Testes de melancia na Rússia elevam alerta sobre nitratos antes da safra
A REN TV relatou níveis de nitratos acima do limite permitido em melancias vendidas em várias regiões russas antes da safra principal. Os resultados variaram muito conforme a cidade e o canal de venda, com amostras próximas do teto e outras perto do triplo da norma.
Venda precoce de melancias entra em análise
As melancias chegaram ao varejo russo antes do início da principal temporada de colheita, provocando preocupação com resíduos de nitratos e relatos de mal-estar. A REN TV informou que a concentração de substâncias químicas em algumas frutas se aproximou de três vezes o nível permitido. A emissora, porém, não apresentou um número oficial nacional de pessoas afetadas nem descreveu um programa abrangente de testes regulatórios.
A reportagem trouxe o relato de Anastasia Kirsanova, moradora de Rostov do Don, que afirmou ter sentido náusea leve depois de comer uma pequena quantidade de uma melancia comprada em uma rede varejista. Em outro experimento informal na cidade, 1 melancia foi adquirida em uma loja e outra em um mercado, e ambas ficaram 24 horas ao ar livre. Segundo a reportagem, a fruta da loja não apresentou decomposição visível e permaneceu quase inalterada após o segundo dia sob o sol, enquanto a outra atraiu insetos. Essa observação, isoladamente, não comprova o teor de nitratos, mas contribuiu para as preocupações abordadas pela emissora.

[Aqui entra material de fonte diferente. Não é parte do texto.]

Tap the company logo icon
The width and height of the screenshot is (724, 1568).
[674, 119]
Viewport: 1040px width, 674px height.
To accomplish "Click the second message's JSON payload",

Resultados mudam conforme cidade e canal de venda
Os testes em São Petersburgo citados pela REN TV adotaram um limite permitido de 60 miligramas de nitratos. Fatias de melancia vendidas por redes varejistas superaram esse nível em cerca de um terço, enquanto até a amostra com melhor resultado ficou próxima do máximo. A emissora não informou o tamanho da amostragem, o método laboratorial nem se os resultados foram confirmados por uma autoridade estatal.
Em outros locais, os resultados não foram uniformes. Segundo a REN TV, melancias do Uzbequistão vendidas em um mercado não apresentaram excesso de nitratos e estavam 15 vezes mais limpas do que as amostras de lojas examinadas. Na região de Moscou, porém, ocorreu o contrário: frutas de quiosques e vendedores de rua registraram níveis próximos de três vezes o limite. A variação indica que origem, manuseio e práticas de cada fornecedor podem importar mais do que uma divisão genérica entre supermercados e mercados abertos.
Uma vendedora de mercado entrevistada pela REN TV disse que os comerciantes escolhem as melhores frutas diretamente nos caminhões que chegam, enquanto os lotes restantes podem permanecer de 1 a 2 semanas em uma base de distribuição antes de serem enviados a outros pontos. A declaração representa a visão de uma única vendedora e não comprova uma prática geral na distribuição russa de melancias.
Controle de fertilizantes e período de colheita
Andrey Tumanov, presidente do conselho da União de Jardineiros de Moscou, disse à REN TV que o acúmulo excessivo de nitratos pode ocorrer com o uso de fertilizantes orgânicos, como esterco e cama de frango. Segundo ele, a concentração de substâncias ativas nesses materiais pode variar dezenas de vezes, enquanto o ingrediente ativo na ureia e nos fertilizantes à base de nitrato é claramente padronizado. O problema, portanto, envolve dosagem e controle, e não uma divisão simples entre insumos orgânicos e minerais.
A epidemiologista Inna Kovalenko alertou que uma fruta com leitura próxima de três vezes o limite não deve ser consumida. A reportagem citou boca seca, formigamento abdominal e diarreia como sinais de intoxicação leve por nitratos. Casos graves podem envolver coloração azulada dos lábios, unhas e língua, falta de oxigênio, dor abdominal intensa, vômitos e diarreia persistentes. Sintomas sérios exigem avaliação médica, e não apenas uma inspeção visual da fruta.
A REN TV afirmou que, depois do corte, veios amarelados em vez de brancos na polpa rosada podem servir como alerta, embora a aparência não permita quantificar resíduos. A sazonalidade foi apresentada como a proteção mais prática: a reportagem disse que os produtores vendem frutas imaturas até o fim de julho e que os melões atingem doçura, suculência e maturidade normais a partir de meados de agosto. Para produtores e varejistas, os resultados reforçam a necessidade de registrar o uso de fertilizantes, controlar fornecedores e verificar os resíduos dos primeiros lotes.